Le directeur provincial de l’Action sociale
et de la solidarité nationale du Mouhoun, Achille Amado Kouanda, que nous
avons rencontré dresse l’état des lieux et prône des stratégies nouvelles de
lutte.

"Le Pays" : Quelle est la situation du trafic d’enfants dans votre province
depuis le début de l’année 2005 ?

Achille Amado Kouanda : Il faut d’abord rappeler que les premiers cas de
trafic d’enfants ont été signalés en 1980 avec 3 enfants de 14 à 16 ans
interceptés en Côte d’Ivoire. Ensuite, il y a eu 49 cas en 1997 à destination de
l’Allemagne, du Nigeria, de la Côte d’Ivoire et du Ghana. Mais ce n’est qu’en
2000 qu’une importance particulière a été accordée à la lutte contre le
phénomène.
Dans notre province, le phénomène prend de plus en plus de l’ampleur.

De
janvier à novembre 2005, nous avons intercepté au total 117 enfants dont 54
filles et 63 garçons. La moyenne d’âge de ces enfants varie entre 6 et 17 ans.
Les enfants sont originaires des provinces de la Boucle du Mouhoun qui sont
des zones pourvoyeuses de filles domestiques.

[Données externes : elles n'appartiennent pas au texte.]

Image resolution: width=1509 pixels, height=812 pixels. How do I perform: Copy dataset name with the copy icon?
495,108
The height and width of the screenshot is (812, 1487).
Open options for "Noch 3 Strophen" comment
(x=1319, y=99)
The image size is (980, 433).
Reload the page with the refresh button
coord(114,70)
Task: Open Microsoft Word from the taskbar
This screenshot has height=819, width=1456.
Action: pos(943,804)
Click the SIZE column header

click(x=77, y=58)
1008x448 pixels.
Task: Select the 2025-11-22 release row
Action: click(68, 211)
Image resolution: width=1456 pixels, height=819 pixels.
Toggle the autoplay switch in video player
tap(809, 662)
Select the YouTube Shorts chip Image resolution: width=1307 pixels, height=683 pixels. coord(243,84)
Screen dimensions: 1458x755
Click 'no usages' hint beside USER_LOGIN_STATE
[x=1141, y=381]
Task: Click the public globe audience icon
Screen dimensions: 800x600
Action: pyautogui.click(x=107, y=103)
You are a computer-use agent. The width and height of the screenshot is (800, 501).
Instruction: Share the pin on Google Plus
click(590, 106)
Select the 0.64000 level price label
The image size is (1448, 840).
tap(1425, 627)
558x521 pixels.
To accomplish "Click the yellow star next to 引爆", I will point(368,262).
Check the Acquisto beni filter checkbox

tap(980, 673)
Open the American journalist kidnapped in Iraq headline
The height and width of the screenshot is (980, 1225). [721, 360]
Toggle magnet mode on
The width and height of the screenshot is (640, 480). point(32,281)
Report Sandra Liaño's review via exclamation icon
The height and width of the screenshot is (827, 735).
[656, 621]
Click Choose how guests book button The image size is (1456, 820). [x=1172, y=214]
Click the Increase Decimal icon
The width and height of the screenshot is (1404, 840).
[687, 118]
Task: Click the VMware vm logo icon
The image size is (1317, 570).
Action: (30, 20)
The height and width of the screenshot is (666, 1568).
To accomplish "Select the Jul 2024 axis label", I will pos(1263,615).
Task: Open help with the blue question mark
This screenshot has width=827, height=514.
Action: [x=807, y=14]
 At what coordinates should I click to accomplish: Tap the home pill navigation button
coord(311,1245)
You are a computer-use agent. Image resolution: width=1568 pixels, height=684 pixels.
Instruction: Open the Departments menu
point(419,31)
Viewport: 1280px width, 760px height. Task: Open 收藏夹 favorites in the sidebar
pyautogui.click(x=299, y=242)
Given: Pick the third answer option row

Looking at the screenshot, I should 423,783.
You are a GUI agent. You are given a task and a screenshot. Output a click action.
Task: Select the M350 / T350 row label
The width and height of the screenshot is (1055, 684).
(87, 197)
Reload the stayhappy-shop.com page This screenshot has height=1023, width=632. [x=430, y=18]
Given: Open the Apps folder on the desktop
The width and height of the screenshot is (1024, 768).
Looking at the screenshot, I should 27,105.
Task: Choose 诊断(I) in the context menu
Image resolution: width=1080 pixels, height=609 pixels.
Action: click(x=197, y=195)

Leurs destinations sont généralement Bobo Dioulasso, Banfora, Diébougou,
Ouagadougou et le Mali. Nous connaissons habituellement le trafic interne
mais de plus en plus on assiste au trafic externe et transfrontalier. Le mois de
novembre est généralement la période favorite pour les trafiquants.

A titre
illustratif, le 7 novembre, nous avons intercepté 10 enfants, le 11 novembre 2
enfants, le 24 novembre 11 enfants et le 27 novembre 10 enfants, soit au total
33 enfants pour le seul mois de novembre. Nous reconnaissons que le
phénomène est rampant dans notre province. Ces cas rencontrés sont des
preuves palpables. Avec le concours des forces de sécurité, nous avons pu
rappeler à l’ordre les personnes impliquées.

Qu’est-ce qui justifie la montée en puissance du phénomène ?

C’est vrai que les actions de sensibilisation sont accentuées à ce niveau,
mais n’ignorez pas que pendant le dernier trimestre de l’année, les enfants
vont dans les champs de coton et autres pour travailler et préparer les fêtes. A
mon avis, c’est ce qui justifie la montée du phénomène. C’est pendant cette
période que nous aussi, nous engageons la lutte.

Malheureusement, nous
constatons avec amertume l’ignorance des parents. Certains admettent mal
qu’on interdise aux enfants d’aller à l’aventure. D’autres aussi ne savent pas
raison garder, et bafouent les droits de leurs progénitures.

Pour nous, le trafic
constitue un manquement au droit de l’enfant. Ils mettent en avant la pauvreté
qui les oblige à envoyer les enfants en ville pour la recherche du gain, le gain
facile, qui malheureusement les conduit dans la misère. La plupart de ceux
qui ont tenté l’aventure reviennent bredouilles. Nous sommes souvent obligés
de payer leur transport pour leur permettre de regagner leurs familles.

N’y aurait-il pas nécessité de réviser les stratégies de lutte ?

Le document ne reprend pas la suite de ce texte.